Outro diferencial de Paraisópolis é a quantidade de ONGs que adota a favela. Hoje, 54 instituições atuam ali, vinte a mais que em Heliópolis, por exemplo. O programa de voluntários do Hospital Israelita Albert Einstein, que realizou 300 000 atendimentos a crianças e adolescentes no ano passado, é um dos mais disputados. Eles são recebidos em um complexo de 4 500 metros quadrados, com ambulatório médico, salas de fisioterapia e fonoaudiologia, biblioteca, brinquedoteca, auditório e quadra poliesportiva. “Fico muito brava quando ouço alguém dizer que aqui só tem bandido”, diz a voluntária Telma Sobolh. “Batalhamos muito para dar mais oportunidades à população.” O Colégio Visconde de Porto Seguro também tem serviços concorridos. Com mensalidades que variam de 1 185 a 1 530 reais, há 43 anos a escola de origem alemã criou um programa de bolsas que já formou quase 2 000 alunos carentes. Dos atuais 4 200 matriculados da educação básica ao ensino médio, 500 vivem em Paraisópolis. Os estudantes recebem gratuitamente aulas, merenda, excursões, material escolar e uniformes. Na última seleção, apresentaram-se 368 candidatos para concorrer a 31 vagas. Os pais deles obtêm outro tipo de apoio: podem fazer cursos de manicure, confeitaria ou artesanato.

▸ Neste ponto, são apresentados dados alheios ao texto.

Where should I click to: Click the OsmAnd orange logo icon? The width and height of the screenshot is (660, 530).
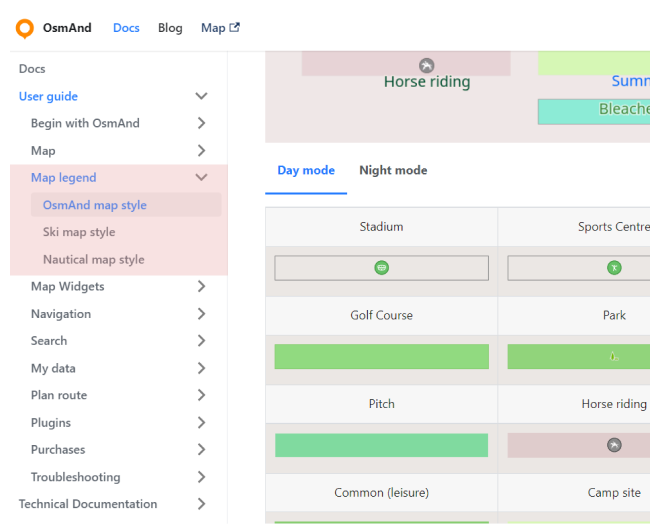pyautogui.click(x=25, y=28)
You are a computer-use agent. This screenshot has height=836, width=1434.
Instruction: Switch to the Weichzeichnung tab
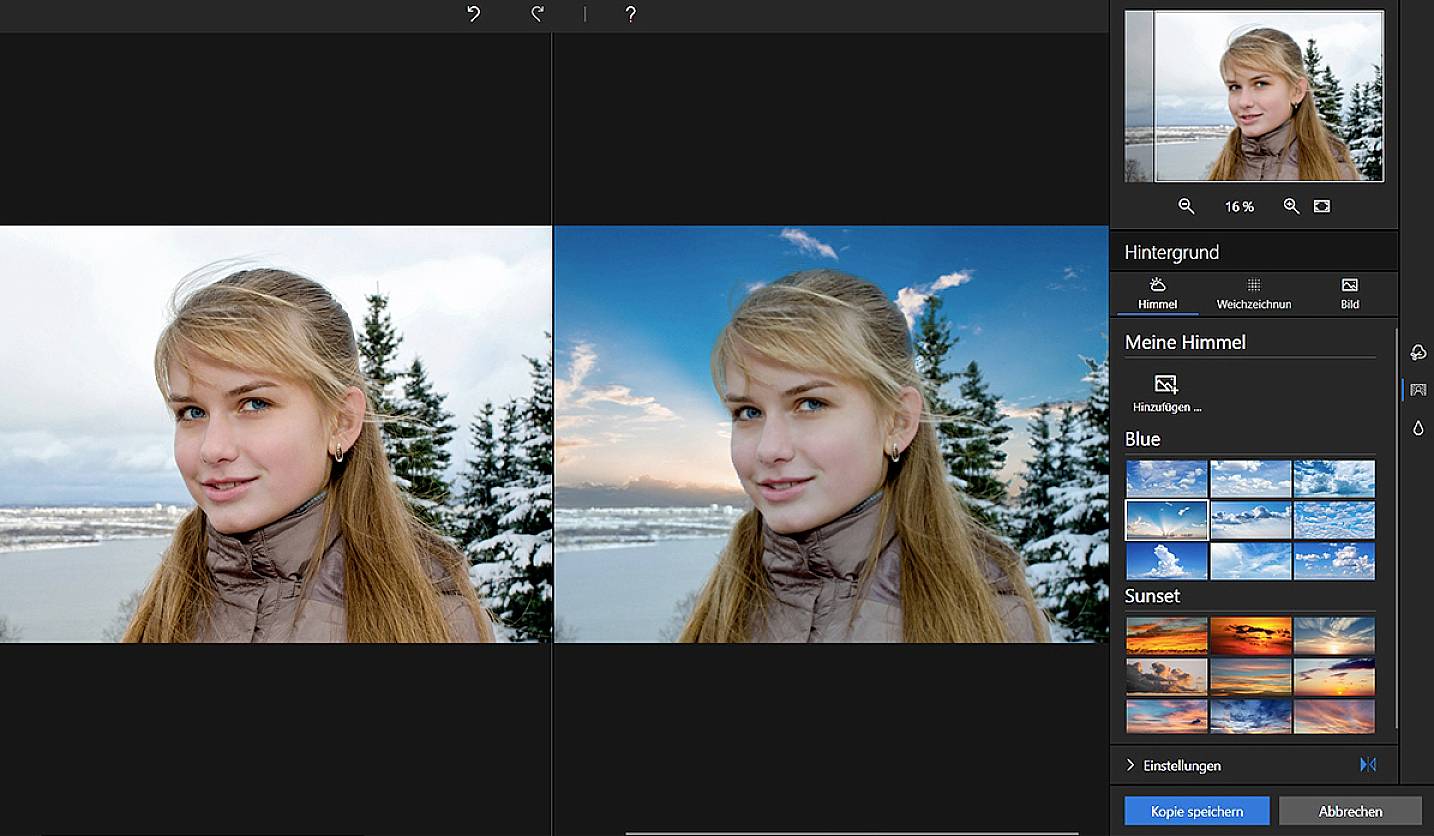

A favela, que ocupa uma área equivalente à de 97 campos de futebol, nasceu nos anos 20 de um loteamento de 2 200 pequenos terrenos. Chamado de Fazenda do Morumbi, o local permaneceu desocupado por mais de duas décadas, até ser invadido por migrantes nordestinos, atraídos pela promessa de emprego na construção civil. Em 1970, 20 000 pessoas já ocupavam o espaço irregularmente. De acordo com a urbanista Suzana Pasternak, da Faculdade de Arquitetura e Urbanismo da USP, a explosão demográfica em Paraisópolis acompanhou a tendência da cidade. “Em 1973, 1% dos paulistanos morava em favelas, e atualmente o índice chega a 12%”, afirma. “Um morador de Paraisópolis leva em média 24 minutos de casa para o trabalho. É pouquíssimo se comparado às três horas que costumam gastar os moradores de favelas que ficam na periferia”, diz o sociólogo Nelson Baltrusis, autor de duas teses sobre Paraisópolis.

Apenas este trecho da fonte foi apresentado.